The Greenland ice sheet has lost mass over recent decades, contributing an estimated 10.8 ± 0.9 mm to global sea levels since 1992. Negative Surface Mass Balance has been the principal driver of this imbalance, because surface melting has progressively increased as the regional climate has warmed and modes of atmospheric circulation have promoted periods of intense surface melting. Such behaviour is likely to continue as global temperatures rise.
Making large scale observations of ice sheet runoff is, however, extremely challenging. Field-based automatic weather stations have provided point measurements of SMB components, but these are sparse in space and time, due to the logistical challenges of deploying and maintaining such systems in harsh polar environments.
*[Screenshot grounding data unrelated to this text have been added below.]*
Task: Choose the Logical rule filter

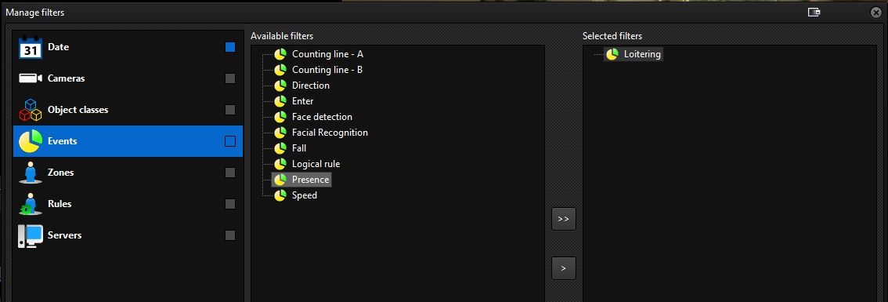Action: pyautogui.click(x=316, y=163)
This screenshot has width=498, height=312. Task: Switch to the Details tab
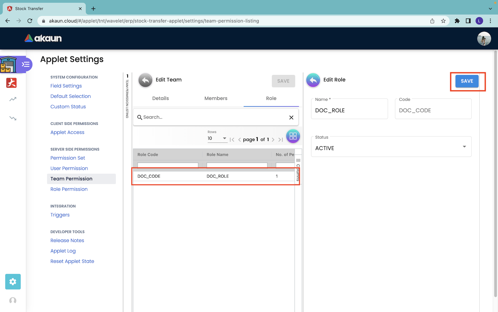(x=160, y=98)
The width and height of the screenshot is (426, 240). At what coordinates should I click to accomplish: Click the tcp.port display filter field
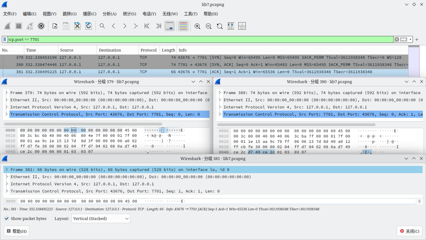pos(200,39)
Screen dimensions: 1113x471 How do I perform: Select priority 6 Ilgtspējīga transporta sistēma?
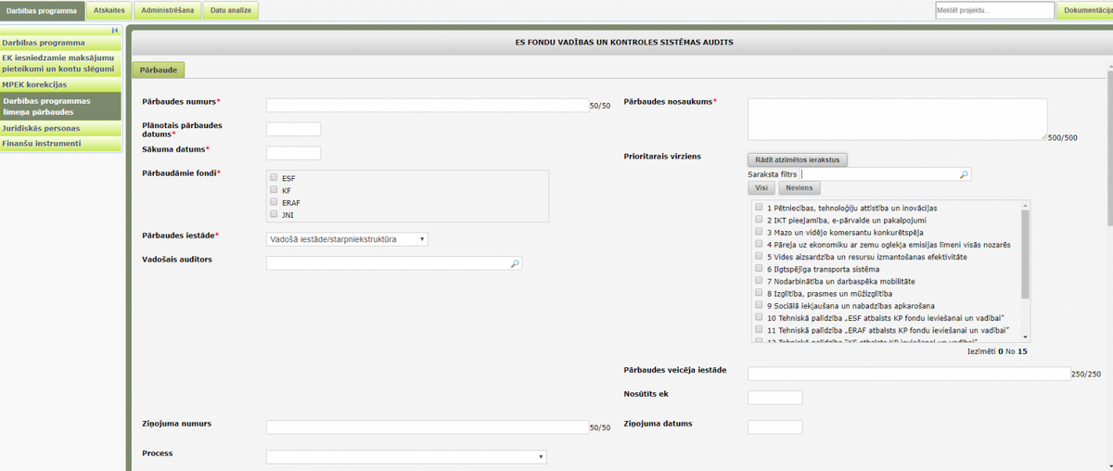760,268
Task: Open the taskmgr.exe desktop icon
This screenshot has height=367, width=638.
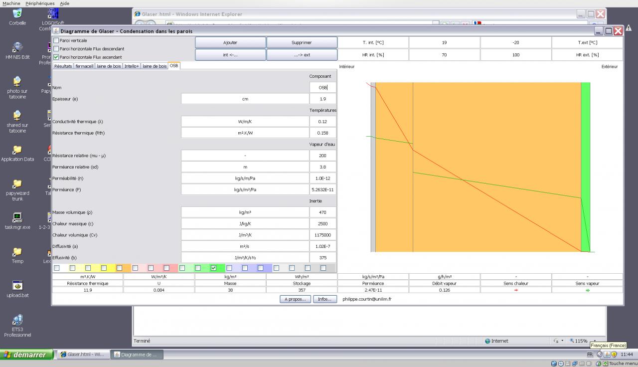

Satellite observations have been able to monitor trends in the spatial extent of liquid water, however these do not provide information on the key parameter of interest – the volume of meltwater generated.
Here, we therefore test the use of CryoSat-2 radar altimetry to separate long-term and seasonal elevation changes in the ablation zone of the Greenland Ice Sheet between 2011 and 2020, and use the latter to directly measure runoff at the scale of the Greenland Ice Sheet. This allows, for the first time, an observational record of recent interannual runoff variability to be derived, and compared to equivalent simulations from two regional climate models.
This new observational record shows that runoff from the Greenland Ice Sheet averaged 357 ± 58 Gt/yr between 2011 and 2020. During this period, year-to-year variability in runoff was high, with a maximum spread of 280 Gt/yr. As a consequence of an exceptionally warm summer, runoff peaked at 527 ± 56 Gt in 2012, reducing to 285 ± 64 Gt in the following year when the North Atlantic Oscillation shifted abruptly to a positive phase and atmospheric conditions were cooler. Runoff then increased to 496 ± 53 Gt/yr in 2019, a year when the persistence of anticyclonic conditions increased air temperatures and drove record surface melting in the north. By comparison to the long-term mean derived from model simulations (1980 to 2010), runoff during the period 2011 to 2020 has been 21 % higher, on average, and the year-to-year variability has also increased markedly. These results represent an important first demonstration of the capability to observe integrated runoff at the ice sheet scale.